Peligra la flor más grande del mundo
Uno puede cultivar con orgullo, acaso con jactancia, alguna de las flores más grandes que existen. Hibiscus, magnolias, lotos, girasoles o incluso el descomunal Aro gigante, cuyo nombre científico nos ahorraremos por pudor. Pero nada más imponente y alienígena que la flor de las diversas especies de Rafflesia. Con un metro de diámetro (a veces un poco menos, pero el récord es de 111 cm) y cinco pétalos monstruosos que crecen al ras del suelo y que, aunque inofensivos, meten miedo, las flores de estas plantas son las más grandes de las que se tenga noticia. Y están en extinción.
La triste novedad apareció en el sitio de la New Phytologist Foundation, una organización sin fines de lucro dedicada a promover la botánica; el artículo también urge a tomar cartas en el asunto para tratar de salvar esta pequeña familia de vegetales únicos. Únicos no solo por su flores extraordinarias. Las Rafflesia son extravagantes en todo sentido.
Mientras las flores atraen por su enormidad y colorido, también espantan por su olor a carne podrida. Dicho con una pizca de humor, para no amargarnos: ni se te ocurra quedar bien regalando la flor más grande del mundo, porque, además de que está severamente amenazada, no huele a rosas ni a jazmín. Por supuesto, y como pueden imaginar, su hedor cumple con la función de atraer ciertos insectos (moscas, sobre todo) que depositan sus huevos en animales muertos. Una vez dentro de la colosal inflorescencia quedan atrapados en un laberinto del que solo pueden salir luego de cumplir con lo único que se les pide: polinizar. Es un poco más complicado, porque las Rafflesia recrean las condiciones con las que se encontraría los insectos carroñeros con un grado de detalle estremecedor, pero sus rarezas no terminan allí.
Además de que producen miles de semillas diminutas, la planta es (dejando de lado la flor) invisible. O, más bien, se encuentra oculta. Parasita unas plantas trepadoras de la misma familia que la vid, y de vez en cuando, sin un ciclo del todo claro para la ciencia, emite su flor inmensa, llamativa, a su modo hermosa e irremediablemente fétida. Crece solo en las zonas selváticas del Sudeste asiático (Malasia, Borneo, Java, Indonesia, Sumatra y Filipinas), que se han ido reduciendo y en muchos casos degradando, con lo que hoy las 42 especies de Rafflesia están en peligro; 25 de ellas, críticamente amenazadas.

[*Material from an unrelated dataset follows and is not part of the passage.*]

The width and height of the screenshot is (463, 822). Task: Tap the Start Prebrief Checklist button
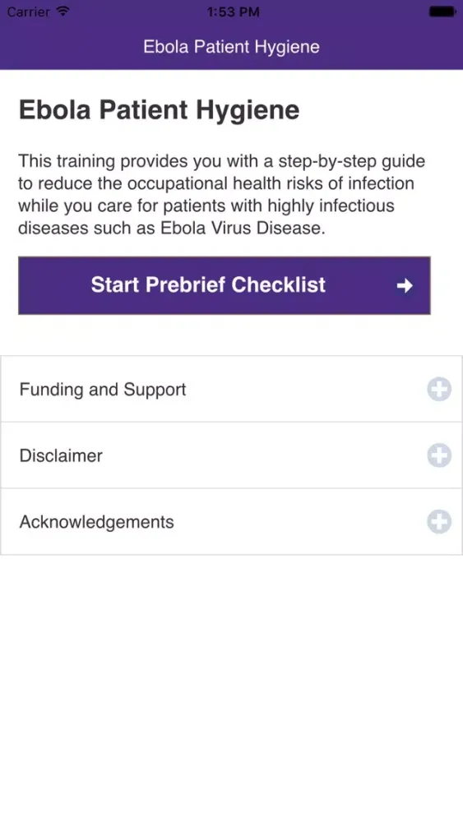point(225,285)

Se sabe muy poco de esta planta rara y remota, pero su flor es tan fuera de lo común que ha originado incluso una variante de ecoturismo. Es lógico. Encontrar una Rafflesia en flor no es algo que ocurra todos los días. Y la planta solo crece espontánea; no han logrado todavía cultivarla. El 67% de las especies que conocemos (a propósito, se descubren otras nuevas todo el tiempo) está en zonas no protegidas.
En un mundo convulsionado, a veces grotesco y demencial, el que la flor más grande y llamativa esté en peligro de extinción no parece demasiado importante. Podríamos argumentar (seguramente vamos a argumentar) que tenemos problemas más serios, y nos alzaremos de hombros. Pero hay una vuelta de tuerca en esta historia.
Si los medios científicos recogieron la noticia es, precisamente, porque se trata de las conspicuas Rafflesia. La flor más grande del mundo. Es vistosa. Es incluso algo que alguna vez querríamos ver en persona, y no en un molde de yeso de tamaño real en un museo. Pero en nuestro planeta todo está conectado. A pesar de su opulenta inflorescencia, las Rafflesia son solo un punto en la trama de la vida, y ese tejido está siendo desgarrado en muchos lugares a la vez, todos los días. Esta semana, por ejemplo, se supo que una de cada cinco de las especies consignadas en la lista de la Convención sobre la Conservación de las Especies Migratorias Salvajes está en peligro de extinción y, de ese listado, el 97% de los peces se encuentra amenazado con desaparecer. Y se supo esta semana también que las brutales sequías que están castigando buena parte del mundo promueven el desarrollo de una enfermedad letal para un diminuto anuro brasileño, el botón de oro (Brachycephalus ephippium), que todavía no está amenazado. Como no lo estamos nosotros. Hasta que un día toquen a nuestra puerta.